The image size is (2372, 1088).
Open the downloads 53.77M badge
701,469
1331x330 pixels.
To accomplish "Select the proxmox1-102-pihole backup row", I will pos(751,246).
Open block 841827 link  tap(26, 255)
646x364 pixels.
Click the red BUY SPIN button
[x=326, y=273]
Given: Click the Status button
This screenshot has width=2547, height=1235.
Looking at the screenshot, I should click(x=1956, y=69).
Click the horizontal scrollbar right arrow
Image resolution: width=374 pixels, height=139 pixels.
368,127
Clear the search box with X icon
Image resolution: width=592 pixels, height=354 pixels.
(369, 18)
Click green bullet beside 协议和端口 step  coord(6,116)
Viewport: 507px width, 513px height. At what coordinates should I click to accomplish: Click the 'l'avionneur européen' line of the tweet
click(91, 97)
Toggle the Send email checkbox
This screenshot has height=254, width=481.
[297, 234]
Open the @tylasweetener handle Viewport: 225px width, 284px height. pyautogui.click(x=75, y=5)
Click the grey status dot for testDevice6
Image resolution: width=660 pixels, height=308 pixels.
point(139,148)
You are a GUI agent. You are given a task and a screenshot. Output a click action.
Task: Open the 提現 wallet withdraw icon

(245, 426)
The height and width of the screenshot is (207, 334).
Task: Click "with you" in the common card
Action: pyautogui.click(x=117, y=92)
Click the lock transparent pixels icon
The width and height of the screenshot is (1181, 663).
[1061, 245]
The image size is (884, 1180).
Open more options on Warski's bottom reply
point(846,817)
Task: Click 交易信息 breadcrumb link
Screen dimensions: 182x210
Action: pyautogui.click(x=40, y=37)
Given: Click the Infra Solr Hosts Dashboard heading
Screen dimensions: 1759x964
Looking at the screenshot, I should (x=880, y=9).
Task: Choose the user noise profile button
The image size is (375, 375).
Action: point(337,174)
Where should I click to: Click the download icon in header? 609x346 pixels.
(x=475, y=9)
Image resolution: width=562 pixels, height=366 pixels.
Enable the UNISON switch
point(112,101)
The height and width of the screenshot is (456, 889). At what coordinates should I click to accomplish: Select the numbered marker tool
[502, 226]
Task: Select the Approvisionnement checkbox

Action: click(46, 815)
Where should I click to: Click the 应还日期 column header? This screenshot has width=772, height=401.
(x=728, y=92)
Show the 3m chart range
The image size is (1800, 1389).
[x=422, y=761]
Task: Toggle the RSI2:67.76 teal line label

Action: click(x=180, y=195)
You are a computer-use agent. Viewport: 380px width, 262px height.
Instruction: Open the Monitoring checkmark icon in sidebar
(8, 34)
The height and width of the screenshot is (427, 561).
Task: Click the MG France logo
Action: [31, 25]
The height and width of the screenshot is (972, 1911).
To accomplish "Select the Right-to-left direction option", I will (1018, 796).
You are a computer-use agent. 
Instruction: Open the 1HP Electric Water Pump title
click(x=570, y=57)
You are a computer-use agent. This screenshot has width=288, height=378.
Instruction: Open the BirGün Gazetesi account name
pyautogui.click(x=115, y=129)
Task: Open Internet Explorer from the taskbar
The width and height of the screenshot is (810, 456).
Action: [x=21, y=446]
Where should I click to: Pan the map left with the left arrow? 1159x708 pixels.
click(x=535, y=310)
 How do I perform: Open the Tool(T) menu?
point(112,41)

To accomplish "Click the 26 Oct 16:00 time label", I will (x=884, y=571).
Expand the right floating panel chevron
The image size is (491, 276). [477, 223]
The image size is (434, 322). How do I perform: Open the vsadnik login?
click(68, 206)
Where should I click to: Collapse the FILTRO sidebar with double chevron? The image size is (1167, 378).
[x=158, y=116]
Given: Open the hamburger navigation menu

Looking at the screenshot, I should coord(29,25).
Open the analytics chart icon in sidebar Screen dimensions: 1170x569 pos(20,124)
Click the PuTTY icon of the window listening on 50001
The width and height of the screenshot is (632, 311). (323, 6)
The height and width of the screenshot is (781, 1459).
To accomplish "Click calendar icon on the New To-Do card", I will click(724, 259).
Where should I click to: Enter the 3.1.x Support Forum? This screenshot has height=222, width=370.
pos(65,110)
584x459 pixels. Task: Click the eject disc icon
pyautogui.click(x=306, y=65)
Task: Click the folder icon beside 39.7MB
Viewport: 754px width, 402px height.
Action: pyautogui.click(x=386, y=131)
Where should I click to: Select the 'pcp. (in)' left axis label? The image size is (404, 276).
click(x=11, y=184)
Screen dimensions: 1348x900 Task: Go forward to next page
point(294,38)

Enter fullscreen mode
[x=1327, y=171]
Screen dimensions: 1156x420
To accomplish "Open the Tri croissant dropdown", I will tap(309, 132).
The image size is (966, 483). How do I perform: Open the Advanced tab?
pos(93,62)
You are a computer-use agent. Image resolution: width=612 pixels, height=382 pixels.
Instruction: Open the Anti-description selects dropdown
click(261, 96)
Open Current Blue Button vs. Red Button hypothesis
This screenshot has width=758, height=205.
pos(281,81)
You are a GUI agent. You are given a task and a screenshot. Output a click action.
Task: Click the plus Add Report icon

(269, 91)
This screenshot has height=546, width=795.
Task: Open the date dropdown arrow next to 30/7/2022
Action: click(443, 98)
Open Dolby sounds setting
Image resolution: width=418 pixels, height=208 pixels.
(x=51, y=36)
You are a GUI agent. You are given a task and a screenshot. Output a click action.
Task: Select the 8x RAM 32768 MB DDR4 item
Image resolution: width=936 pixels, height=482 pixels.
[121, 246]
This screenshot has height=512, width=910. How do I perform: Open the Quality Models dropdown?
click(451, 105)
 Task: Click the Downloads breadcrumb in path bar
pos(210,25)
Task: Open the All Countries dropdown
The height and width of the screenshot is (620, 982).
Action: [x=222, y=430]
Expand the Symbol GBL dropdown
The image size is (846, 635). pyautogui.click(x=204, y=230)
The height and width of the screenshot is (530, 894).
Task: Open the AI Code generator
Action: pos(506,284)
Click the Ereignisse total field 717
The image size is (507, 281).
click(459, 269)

☆ ☆ ☆ ☆

What is expected: Please copy out the lines of the items above again, word for word, beginning at the line that contains "The height and width of the screenshot is (972, 1911)." and stopping after the line that contains "pyautogui.click(x=115, y=129)".

Task response:
The height and width of the screenshot is (972, 1911).
To accomplish "Select the Right-to-left direction option", I will (1018, 796).
You are a computer-use agent. 
Instruction: Open the 1HP Electric Water Pump title
click(x=570, y=57)
You are a computer-use agent. This screenshot has width=288, height=378.
Instruction: Open the BirGün Gazetesi account name
pyautogui.click(x=115, y=129)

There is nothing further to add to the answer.